[Opening DATA FOR REVIEW section]

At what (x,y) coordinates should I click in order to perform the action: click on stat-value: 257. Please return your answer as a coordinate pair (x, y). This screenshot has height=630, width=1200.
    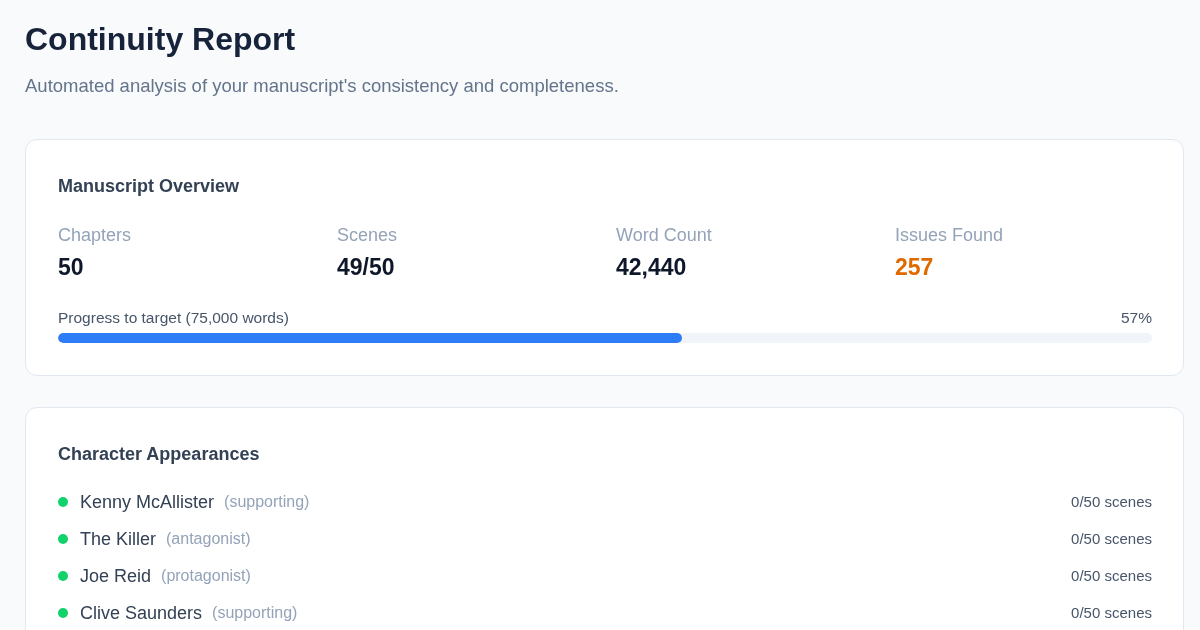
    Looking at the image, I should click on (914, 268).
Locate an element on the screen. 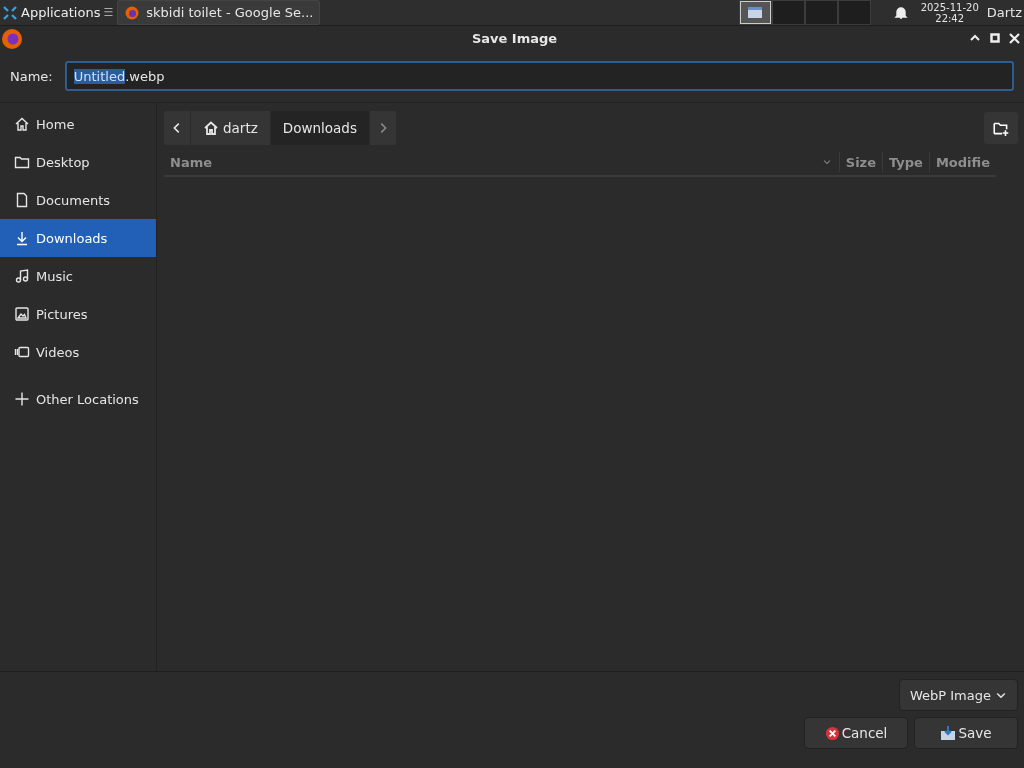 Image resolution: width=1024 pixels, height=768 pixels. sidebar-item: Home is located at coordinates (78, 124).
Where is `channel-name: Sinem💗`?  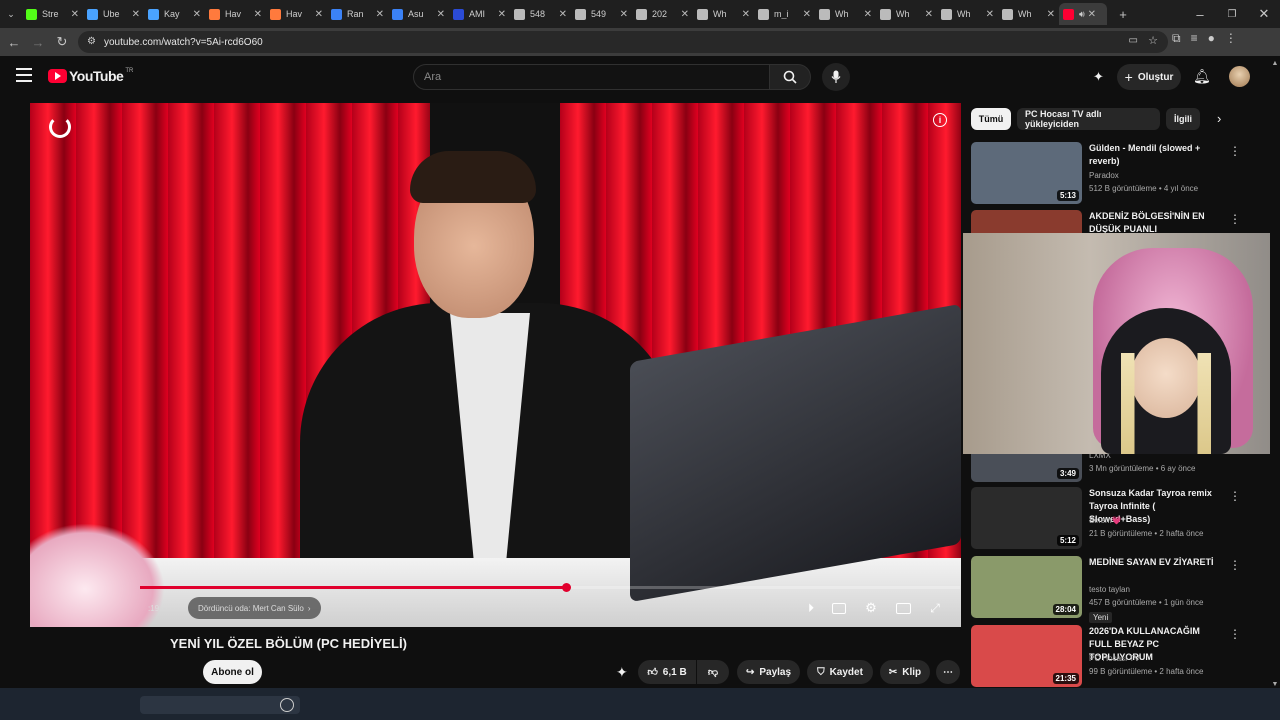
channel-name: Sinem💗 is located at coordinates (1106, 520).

[Closing DATA FOR REVIEW section]

== ABOUT THIS EXERCISE ==
Write out the records word for word, from the start through the line containing "Looking at the", inclusive. Leave out the pictures.

== RESPONSE TO THE TASK ==
At what (x,y) coordinates should I click in order to perform the action: click on stat-value: 257. Please return your answer as a coordinate pair (x, y). This screenshot has height=630, width=1200.
    Looking at the image, I should click on (914, 268).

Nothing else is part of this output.